When I arrived in Dunedin I met up with Mac, the local Acorn dealer, who turned out to be a real find. Mac is an ex-pat Englishman who, along with his delightful wife Gill, has spent his life in all sorts of interesting places, such as the Bahamas (where he was an air traffic controller), Australia and now New Zealand. They live in the countryside – and by the countryside I mean the middle of absolutely nowhere, in a tiny village called Owaka, population about 380, some 120km southwest of Dunedin – in a beautiful house that is mostly self-built. They heat the house via a radiator from a solid fuel range in the kitchen, which also doubles as an Aga-type cooker; they grew everything in their beautiful one-acre garden from seed, from trees to hedges to flowers; they brought up their three children in the country, against the problems of low income, harsh weather and a depressed job market; they're both qualified teachers and are very well educated; and they're wonderful company.
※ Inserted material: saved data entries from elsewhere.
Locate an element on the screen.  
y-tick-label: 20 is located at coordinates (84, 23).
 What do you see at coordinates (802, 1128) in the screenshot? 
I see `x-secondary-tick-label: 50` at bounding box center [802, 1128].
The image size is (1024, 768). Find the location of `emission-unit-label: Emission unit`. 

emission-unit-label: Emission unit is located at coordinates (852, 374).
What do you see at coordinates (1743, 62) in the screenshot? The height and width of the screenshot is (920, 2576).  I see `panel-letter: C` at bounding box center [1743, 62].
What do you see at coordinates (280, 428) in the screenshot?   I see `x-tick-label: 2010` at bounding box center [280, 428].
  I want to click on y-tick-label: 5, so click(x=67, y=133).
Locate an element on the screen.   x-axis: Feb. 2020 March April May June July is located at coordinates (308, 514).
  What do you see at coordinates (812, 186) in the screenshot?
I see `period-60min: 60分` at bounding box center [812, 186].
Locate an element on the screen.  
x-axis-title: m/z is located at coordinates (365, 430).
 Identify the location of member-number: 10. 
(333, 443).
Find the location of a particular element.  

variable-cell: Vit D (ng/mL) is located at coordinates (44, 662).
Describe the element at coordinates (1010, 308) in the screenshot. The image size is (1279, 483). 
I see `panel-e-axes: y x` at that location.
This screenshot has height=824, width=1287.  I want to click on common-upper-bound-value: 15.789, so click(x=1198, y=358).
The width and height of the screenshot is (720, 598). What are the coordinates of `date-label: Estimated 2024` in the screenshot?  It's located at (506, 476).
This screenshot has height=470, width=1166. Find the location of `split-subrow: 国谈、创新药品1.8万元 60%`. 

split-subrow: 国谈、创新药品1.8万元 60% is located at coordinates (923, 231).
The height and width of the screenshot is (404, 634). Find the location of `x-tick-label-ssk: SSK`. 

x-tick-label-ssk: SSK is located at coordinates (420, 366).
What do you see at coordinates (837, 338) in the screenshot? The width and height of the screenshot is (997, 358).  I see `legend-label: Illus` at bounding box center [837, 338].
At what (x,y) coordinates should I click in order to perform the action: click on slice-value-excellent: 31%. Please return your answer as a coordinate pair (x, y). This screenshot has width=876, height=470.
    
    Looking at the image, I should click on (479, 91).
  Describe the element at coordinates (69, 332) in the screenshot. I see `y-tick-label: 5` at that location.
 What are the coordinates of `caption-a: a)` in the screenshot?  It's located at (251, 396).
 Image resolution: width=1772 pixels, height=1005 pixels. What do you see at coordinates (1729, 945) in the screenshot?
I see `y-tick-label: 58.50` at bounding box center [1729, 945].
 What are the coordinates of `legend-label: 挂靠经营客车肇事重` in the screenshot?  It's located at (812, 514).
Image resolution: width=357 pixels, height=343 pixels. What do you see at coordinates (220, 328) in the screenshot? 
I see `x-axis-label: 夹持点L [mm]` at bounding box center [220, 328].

I wax lyrical about Mac and Gill because they really looked after me for my entire stay in Dunedin, putting me up in their idyllic home for all but one night. I spent three days working with Mac, visiting schools throughout the Central Otago region and writing articles about them; this entailed spending hours in the car with him, and the conversation never ran dry. Come Friday night we polished off a number of beers and a fair old amount of Wilson's whisky – distilled in Dunedin, no less – and talked well into the night. What a wonderful couple.
For the only night that Mac and Gill couldn't put me up, I was offered a room in the Cable Court Hotel in Dunedin. As luck would have it, the night I was there coincided with the hotel's Christmas party, to which all residents were, naturally, invited. So there was the marquee in the car park – with a stack of chilled beers as big as an alcoholic's wet dream, and a barbecue on the side – crammed with people from all sorts of places, as well as a large number of locals who knew the proprietors, and to cap it all, it was all free (even the room, as Mac's company was paying for my luxury accommodation).
I drunkenly nattered to all sorts of people, and made friends with a bunch of folk musicians who played round the pubs of Dunedin. Of course, as always seems to happen with folkies, they were heading off to a session later in the night, and they invited me along; with the amount of alcohol I had drunk, I had a rip-roaring time. I eventually got a lift back to the hotel with a guy named Dudley, who, it turned out, was from the same small village in Staffordshire as me. It's a very small planet, this.
So yes, I had a delightful time in Dunedin, with its odd architecture and steep, hilly streets. I had an even more delightful time in Owaka, staying in the countryside with Mac and Gill, and by the time I left them on Saturday afternoon, I drove off down the coastal road, heading west along the south coast of the South Island, with not a cloud in the sky. It felt good to be alive.